We estimated that for common SNPs (MAF >0.05) associated with overall breast cancer risk in European women, we had greater than 99% power to detect at genome-wide statistical significance (P<5 × 10−8) a per-allele OR as low as 1.23 (the lower 95% confidence limit for the OR for FGFR2_rs2981582). For a per-allele OR as low as 1.05 and for SNPs with MAF of 0.10, 0.20 and 0.30, the estimated power was 1%, 10% and 24%, respectively. That is, our study provides strong evidence that common variation in FGFR1, FGFR3, FGFR4 and FGFRL1 are not associated with breast cancer risk to the degree observed for SNPs in FGFR2, although associations of smaller magnitude may exist.

The hypothesis underlying our study was based on the identification of a functional SNP in intron 2 of FGFR2 associated with breast cancer susceptibility (Easton et al, 2007; Meyer et al, 2008; Udler et al, 2009; Huijts et al, 2011). A recent study has subsequently identified three independent risk signals within FGFR2, and uncovered likely causal variants and functional mechanisms behind them (Meyer et al, 2013). Although an association between these SNPs and expression of FGFR2 has not been established, these results provide strong evidence that FGFR2 is the target gene, and it therefore seems plausible that other FGF receptors or genes acting in the FGF pathway might also be implicated in breast cancer risk. However, we find little evidence that this is the case for the receptors, at least not to the extent observed for common variants in FGFR2. Admittedly, the degree to which common variation in the FGF receptor genes was tagged by the genotyped SNPs was good for FGFR1, FGFR3 and FGFR4 and poor for FGFRL1, but substantial improvement was afforded by imputation. Nevertheless, it is possible that common variation not captured by the genotyped or imputed SNPs may be associated with breast cancer risk. It is also possible that these genes may be implicated in disease susceptibility via regulatory mechanisms involving variants outside the chromosomal boundaries defined for each gene considered. That said, few studies have assessed common variation in candidate genes to this extent, in terms of both gene coverage and sample size.

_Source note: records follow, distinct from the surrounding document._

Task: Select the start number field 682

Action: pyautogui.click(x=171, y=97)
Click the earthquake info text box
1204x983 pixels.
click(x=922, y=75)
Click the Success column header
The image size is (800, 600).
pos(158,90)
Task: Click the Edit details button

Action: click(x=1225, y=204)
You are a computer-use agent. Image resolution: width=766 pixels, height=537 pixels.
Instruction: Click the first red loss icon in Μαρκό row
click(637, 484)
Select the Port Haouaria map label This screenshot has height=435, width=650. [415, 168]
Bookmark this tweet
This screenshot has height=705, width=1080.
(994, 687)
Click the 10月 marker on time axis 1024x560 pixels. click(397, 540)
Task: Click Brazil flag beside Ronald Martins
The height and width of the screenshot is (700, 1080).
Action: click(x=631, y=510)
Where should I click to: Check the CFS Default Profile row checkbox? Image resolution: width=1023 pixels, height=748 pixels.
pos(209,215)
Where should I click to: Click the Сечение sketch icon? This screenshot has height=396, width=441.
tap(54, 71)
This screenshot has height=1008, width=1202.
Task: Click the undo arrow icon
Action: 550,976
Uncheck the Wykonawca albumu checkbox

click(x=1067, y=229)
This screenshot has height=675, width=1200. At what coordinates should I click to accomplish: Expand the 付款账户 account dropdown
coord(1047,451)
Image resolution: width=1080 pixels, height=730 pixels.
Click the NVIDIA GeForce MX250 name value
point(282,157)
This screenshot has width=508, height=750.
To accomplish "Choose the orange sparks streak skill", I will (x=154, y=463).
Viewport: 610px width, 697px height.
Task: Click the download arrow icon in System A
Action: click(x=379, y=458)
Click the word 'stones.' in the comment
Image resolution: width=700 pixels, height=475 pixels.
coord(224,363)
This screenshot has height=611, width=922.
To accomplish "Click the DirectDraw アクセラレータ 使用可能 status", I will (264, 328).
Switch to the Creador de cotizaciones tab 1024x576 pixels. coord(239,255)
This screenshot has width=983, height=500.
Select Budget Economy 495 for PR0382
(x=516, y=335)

The power of our study was much lower for Asian and African–American women; however, our primary focus on European women is consistent with our hypothesis, based on the previous finding in FGFR2 in this population. Our study was also limited by the power and gene coverage of the stage 1 component which assessed tag-SNPs in the selected genes of the FGF pathway. Therefore, no conclusions can be drawn about the potential implication of common variation in these genes in breast cancer susceptibility. Nevertheless, we checked the chromosomal locations of the 76 established risk-associated loci (http://www.nature.com/icogs/primer/shared-susceptibility-loci-for-breast-prostate-and-ovarian-cancers/) and found that none were located within 10 kb of any of the 39 genes considered, with the exception of the FGFR2 locus.

In conclusion, in this, possibly the largest candidate-gene association study carried out to date, we have observed little evidence of association between common variation in the FGFR1, FGFR3, FGFR4 and FGFRL1 genes and risk of breast cancer. Our results suggest that common variants in these FGF receptors are not associated with risk of breast cancer to the degree observed for FGFR2.